SEOUL (Reuters) – South Korea has extended its social distancing curbs for two weeks to ward off a surge in coronavirus cases, while allowing vaccinated people some latitude, its prime minister said on Friday.
The country’s fourth COVID-19 wave has shown few signs of abating six weeks after the toughest Level 4 distancing rules, which include a ban on gatherings of more than two people after 6 p.m. here, were imposed in the greater Seoul area.
South Korea reported 2,052 new COVID-19 cases on Thursday, 2,001 of which were locally acquired, Korea Disease Control and Prevention Agency (KDCA) data showed.
As part of the extended restrictions, authorities will require restaurants and cafes in the metropolitan area to close an hour earlier at 9 p.m. until Sept. 5, Prime Minister Kim Boo-kyum told a COVID response meeting.
In the same region, though previously only two people could gather after 6 p.m., one or two other fully vaccinated people can now join them, 14 days after their last shot, Kim said.
These incentives have been put in place to encourage vaccinations and to boost the economy, especially businesses such as restaurants and cafes that have been hit hardest by prolonged measures.

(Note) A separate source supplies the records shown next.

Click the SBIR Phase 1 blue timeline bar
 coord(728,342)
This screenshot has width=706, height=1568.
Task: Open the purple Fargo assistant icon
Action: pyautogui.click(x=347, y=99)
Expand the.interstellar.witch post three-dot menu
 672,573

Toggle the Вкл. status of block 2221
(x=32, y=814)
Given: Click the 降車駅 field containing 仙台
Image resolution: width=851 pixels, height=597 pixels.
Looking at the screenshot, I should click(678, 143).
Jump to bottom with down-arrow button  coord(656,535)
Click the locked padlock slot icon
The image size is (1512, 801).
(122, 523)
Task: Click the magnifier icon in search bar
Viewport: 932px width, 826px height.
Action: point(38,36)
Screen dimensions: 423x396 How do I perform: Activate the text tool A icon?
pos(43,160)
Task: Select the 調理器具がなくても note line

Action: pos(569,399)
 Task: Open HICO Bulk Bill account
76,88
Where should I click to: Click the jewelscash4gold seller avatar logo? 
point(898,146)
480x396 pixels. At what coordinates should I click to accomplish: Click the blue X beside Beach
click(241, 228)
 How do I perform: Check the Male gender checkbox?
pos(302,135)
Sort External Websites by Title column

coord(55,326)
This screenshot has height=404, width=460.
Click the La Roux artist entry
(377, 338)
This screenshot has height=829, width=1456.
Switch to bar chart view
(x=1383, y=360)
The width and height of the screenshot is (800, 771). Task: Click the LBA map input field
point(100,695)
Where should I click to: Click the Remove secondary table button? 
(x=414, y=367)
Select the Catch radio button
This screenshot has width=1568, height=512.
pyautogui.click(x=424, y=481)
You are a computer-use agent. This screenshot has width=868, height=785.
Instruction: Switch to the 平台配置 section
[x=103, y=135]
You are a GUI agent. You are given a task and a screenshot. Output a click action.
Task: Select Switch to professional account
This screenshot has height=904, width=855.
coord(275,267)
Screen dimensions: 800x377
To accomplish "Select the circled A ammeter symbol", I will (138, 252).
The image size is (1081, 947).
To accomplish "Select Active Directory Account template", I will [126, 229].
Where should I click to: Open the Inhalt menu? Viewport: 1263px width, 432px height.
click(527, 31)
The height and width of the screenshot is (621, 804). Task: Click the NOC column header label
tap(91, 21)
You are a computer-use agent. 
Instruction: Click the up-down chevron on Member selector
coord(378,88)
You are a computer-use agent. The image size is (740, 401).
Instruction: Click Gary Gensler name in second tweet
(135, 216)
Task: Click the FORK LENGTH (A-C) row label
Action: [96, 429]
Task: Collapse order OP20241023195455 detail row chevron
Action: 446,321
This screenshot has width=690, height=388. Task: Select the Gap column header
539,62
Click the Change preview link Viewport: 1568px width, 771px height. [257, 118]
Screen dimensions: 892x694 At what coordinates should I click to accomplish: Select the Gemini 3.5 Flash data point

South Korea has given 48.3% of its 52 million population at least one vaccine dose, and 21.6% are fully vaccinated. It aims to fully immunise 70% by October.
Helped largely by vaccinating the elderly and the vulnerable, the country has not seen a significant increase in COVID-19 deaths, with a mortality rate of 0.94%, but the number of severe and critical cases have been on the rise, reaching 385 as of Thursday.
The KDCA has registered a total of 232,859 infections since the pandemic started, with 2,197 deaths.